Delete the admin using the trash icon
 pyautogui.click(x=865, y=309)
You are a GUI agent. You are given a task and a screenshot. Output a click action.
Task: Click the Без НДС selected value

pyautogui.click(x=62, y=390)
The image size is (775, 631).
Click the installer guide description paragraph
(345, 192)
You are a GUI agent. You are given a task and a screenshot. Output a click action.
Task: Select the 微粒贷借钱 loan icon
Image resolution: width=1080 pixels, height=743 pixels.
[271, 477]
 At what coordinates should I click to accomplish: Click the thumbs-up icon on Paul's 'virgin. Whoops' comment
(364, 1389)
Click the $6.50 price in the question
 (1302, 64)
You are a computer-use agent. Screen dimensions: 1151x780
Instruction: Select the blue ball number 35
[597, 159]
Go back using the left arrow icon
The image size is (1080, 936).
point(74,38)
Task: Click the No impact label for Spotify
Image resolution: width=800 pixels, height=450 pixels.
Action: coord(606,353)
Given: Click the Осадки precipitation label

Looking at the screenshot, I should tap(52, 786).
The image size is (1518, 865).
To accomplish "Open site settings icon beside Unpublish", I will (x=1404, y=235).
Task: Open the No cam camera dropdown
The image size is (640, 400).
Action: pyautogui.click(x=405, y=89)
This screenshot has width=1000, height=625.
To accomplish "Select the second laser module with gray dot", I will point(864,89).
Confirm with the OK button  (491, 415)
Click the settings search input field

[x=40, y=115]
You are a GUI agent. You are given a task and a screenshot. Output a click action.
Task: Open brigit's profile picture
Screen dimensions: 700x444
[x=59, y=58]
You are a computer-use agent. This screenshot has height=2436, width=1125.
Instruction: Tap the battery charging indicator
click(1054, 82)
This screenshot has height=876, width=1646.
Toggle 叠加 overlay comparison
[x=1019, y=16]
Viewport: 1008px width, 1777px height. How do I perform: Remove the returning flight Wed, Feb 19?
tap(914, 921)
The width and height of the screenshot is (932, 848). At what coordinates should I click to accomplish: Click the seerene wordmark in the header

## Problem to solve
Report how many lines in the records above contain the word "This", giving only the number.

## Output of the task
3